# [DATA FOR THIS EXERCISE]
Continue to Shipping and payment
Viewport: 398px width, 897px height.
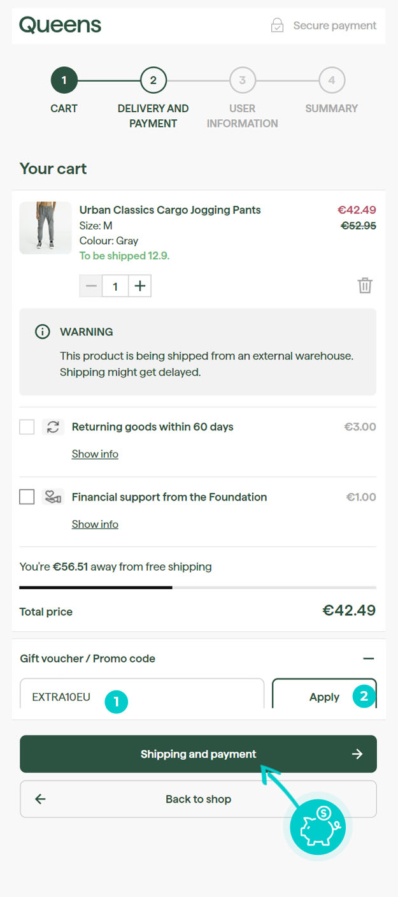coord(198,754)
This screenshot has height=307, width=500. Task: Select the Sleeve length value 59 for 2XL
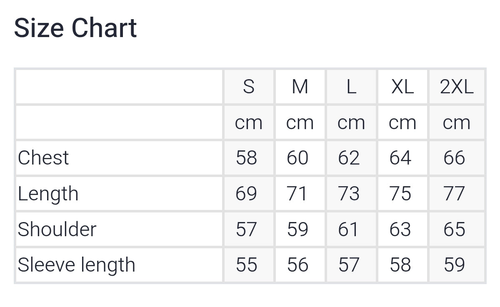coord(454,265)
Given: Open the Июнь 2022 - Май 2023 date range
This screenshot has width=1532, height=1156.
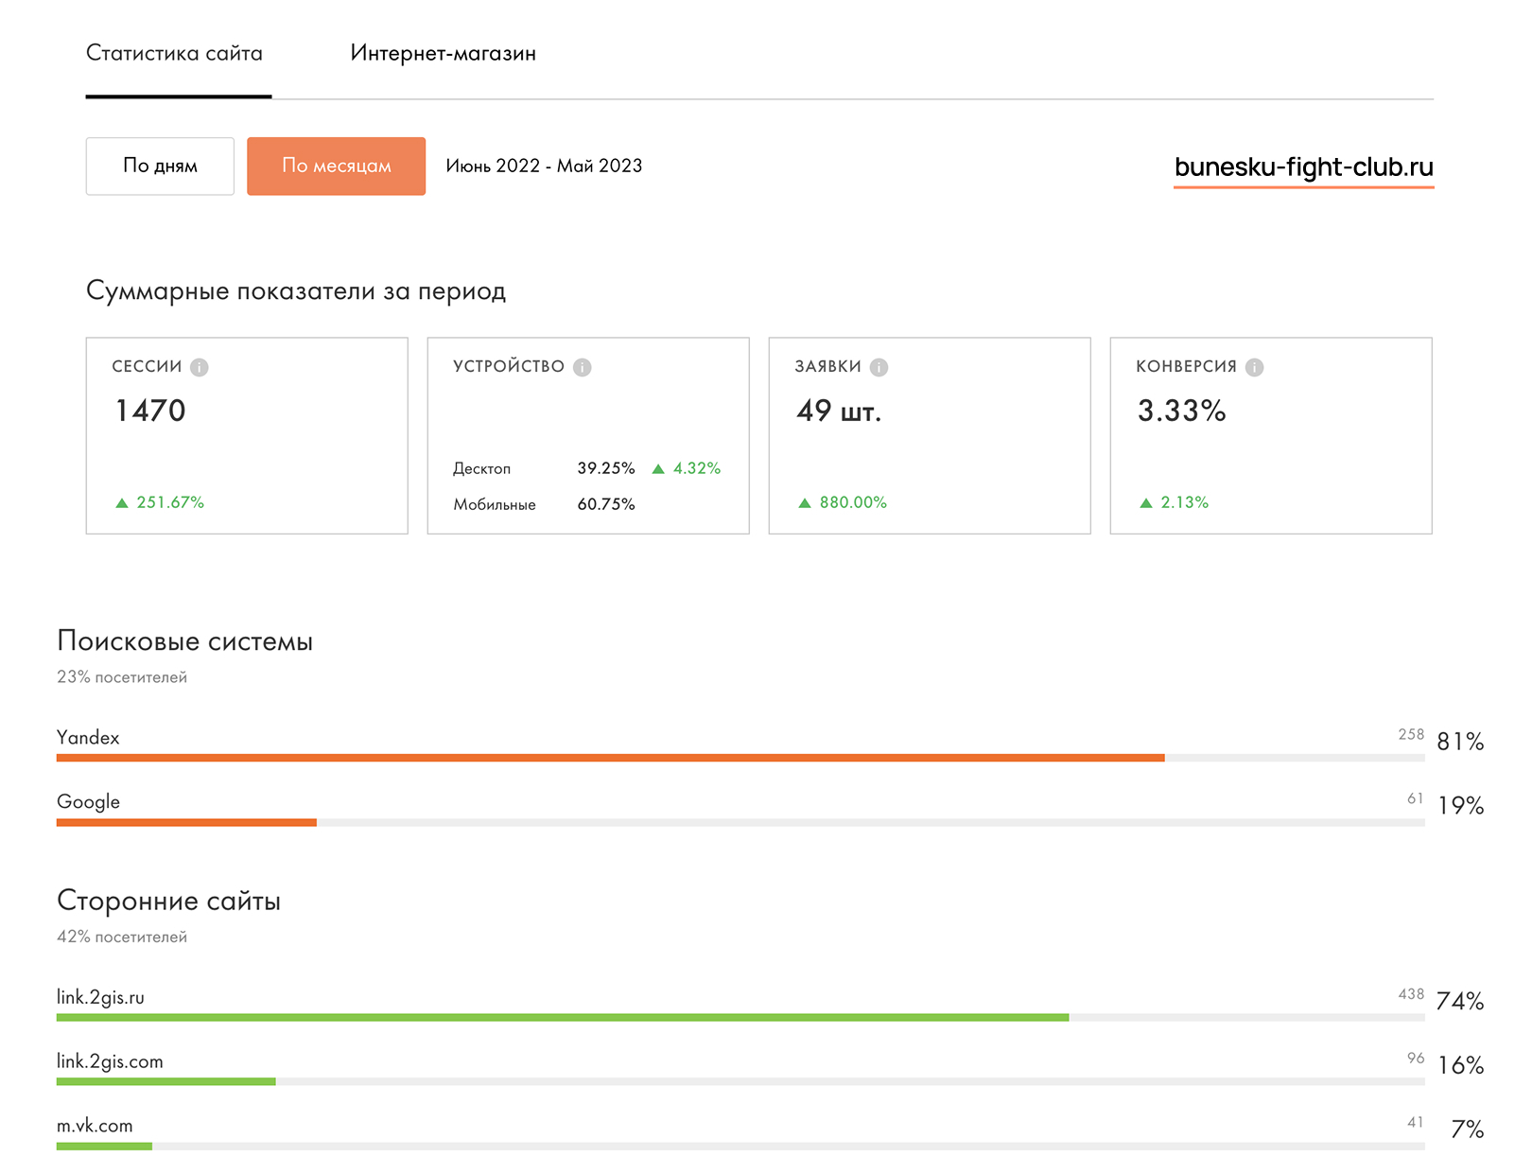Looking at the screenshot, I should pyautogui.click(x=544, y=166).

# [EXERCISE DIRECTIONS]
Transcribe these lines word for word, leaving out the pictures.

# [EXPECTED ANSWER]
Continue to Shipping and payment
Viewport: 398px width, 897px height.
coord(198,754)
This screenshot has height=307, width=500. Task: Select the Sleeve length value 59 for 2XL
coord(454,265)
Given: Open the Июнь 2022 - Май 2023 date range
This screenshot has width=1532, height=1156.
Looking at the screenshot, I should pyautogui.click(x=544, y=166).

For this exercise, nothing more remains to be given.